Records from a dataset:
○ ○ ○ ○ ○ ○ ○

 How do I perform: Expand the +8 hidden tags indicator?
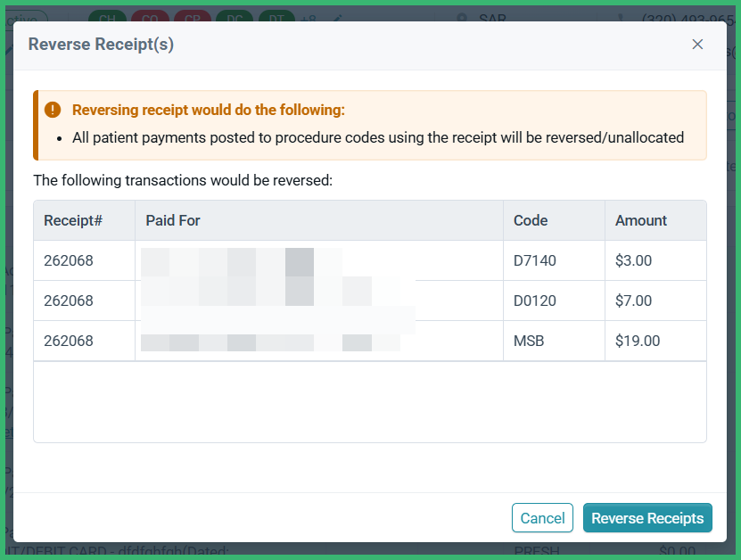click(308, 19)

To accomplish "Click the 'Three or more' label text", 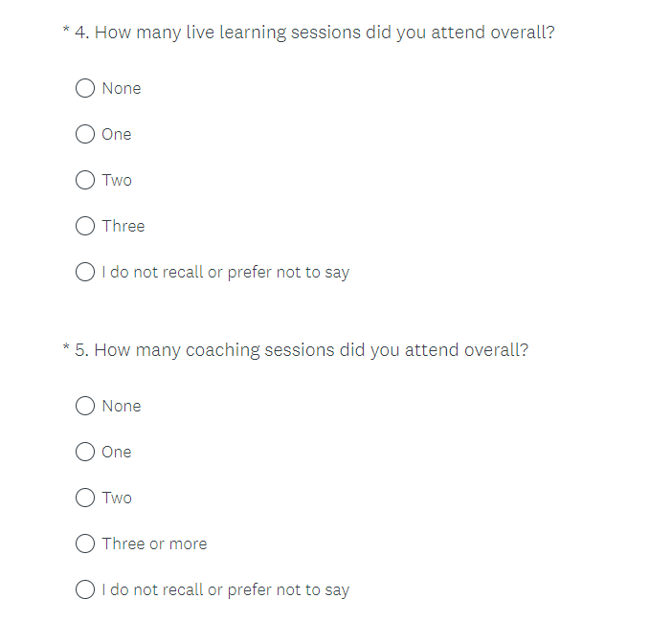I will 154,543.
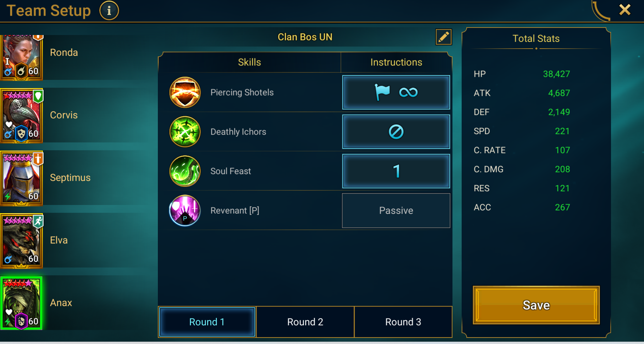
Task: Open the Round 3 tab
Action: (x=403, y=322)
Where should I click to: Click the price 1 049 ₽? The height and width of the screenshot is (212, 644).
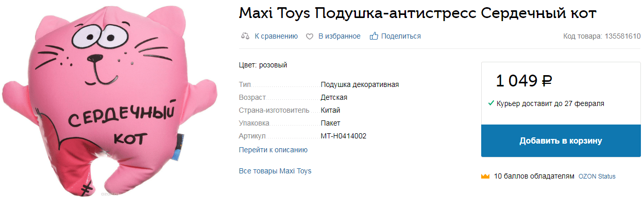coord(524,81)
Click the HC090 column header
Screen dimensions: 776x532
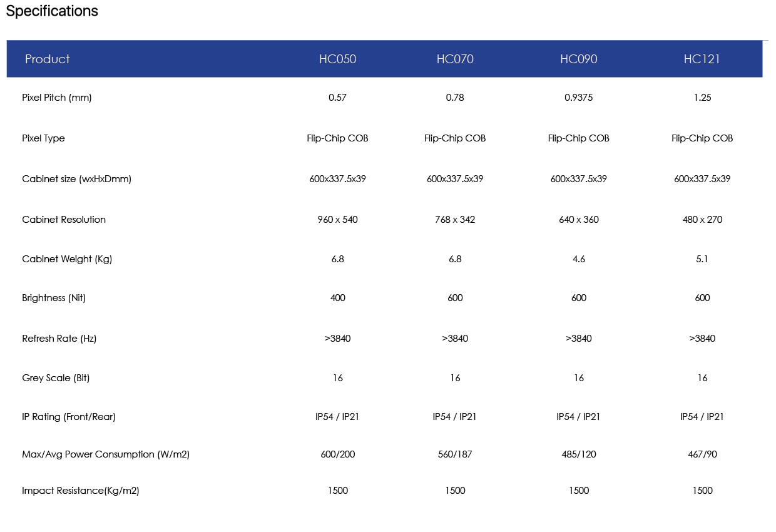point(578,59)
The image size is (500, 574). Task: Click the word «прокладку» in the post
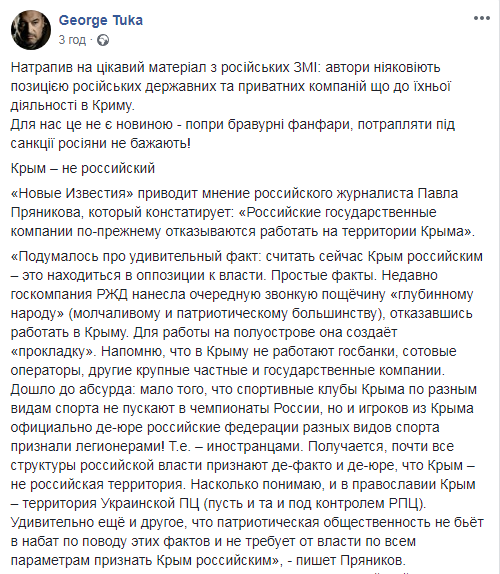point(53,351)
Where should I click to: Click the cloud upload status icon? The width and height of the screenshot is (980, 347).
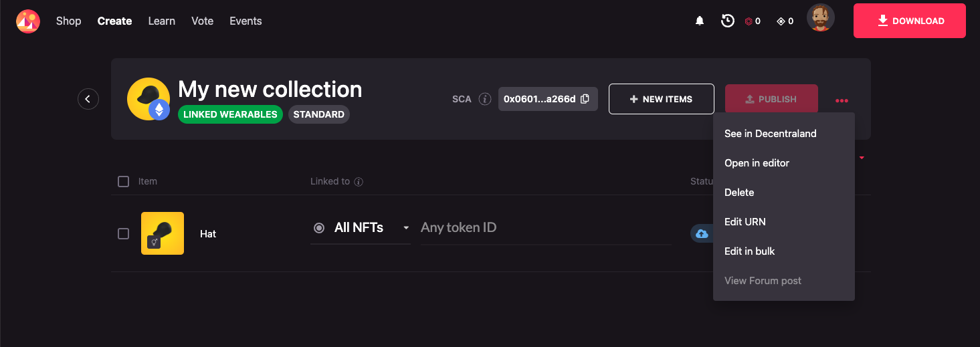702,233
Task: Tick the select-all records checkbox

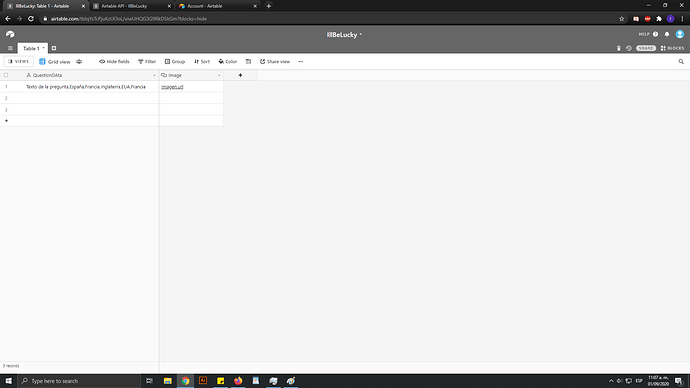Action: [6, 75]
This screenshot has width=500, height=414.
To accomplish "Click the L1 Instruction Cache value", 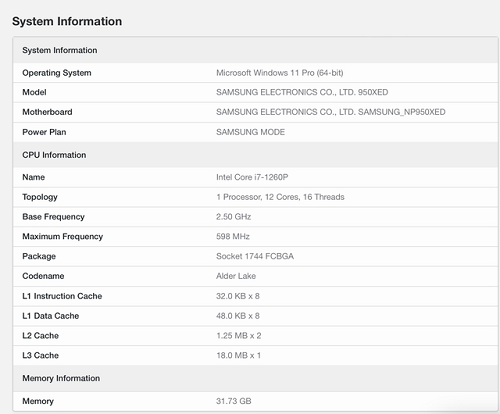I will tap(238, 296).
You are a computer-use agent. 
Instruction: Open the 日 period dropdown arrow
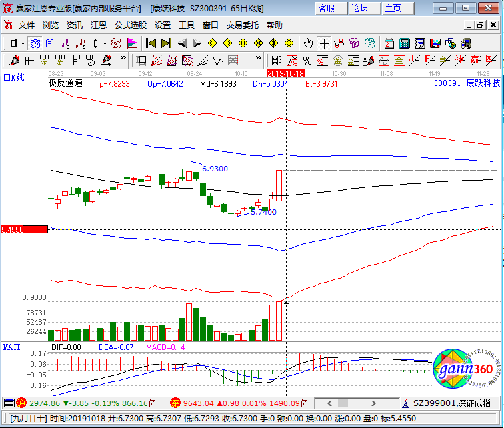pyautogui.click(x=23, y=43)
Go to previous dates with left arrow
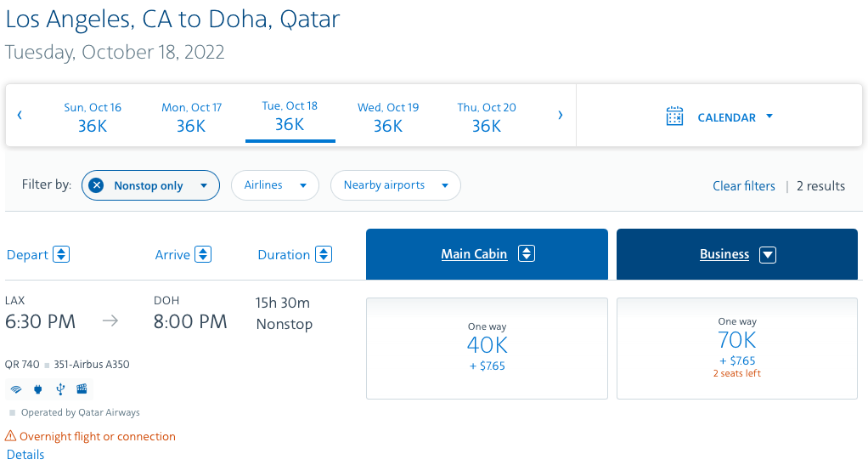This screenshot has height=465, width=868. 20,116
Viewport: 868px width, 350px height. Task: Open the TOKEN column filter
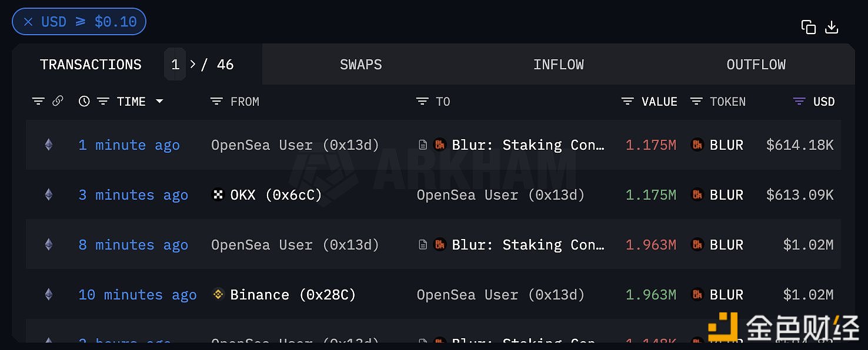(x=696, y=102)
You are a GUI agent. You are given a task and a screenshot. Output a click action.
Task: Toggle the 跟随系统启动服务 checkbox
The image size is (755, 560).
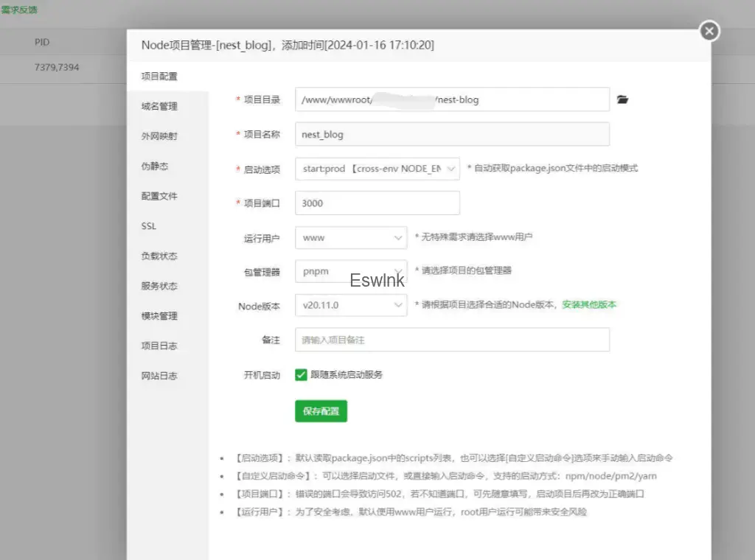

○ ○ ○ ○ ○ ○ ○

WHAT TO PRODUCE
Every line that contains "agent" should be copied out of the data.

TASK SOLUTION
You are a computer-use agent. 
You are a GUI agent. You are given a task and a screenshot. Output a click action.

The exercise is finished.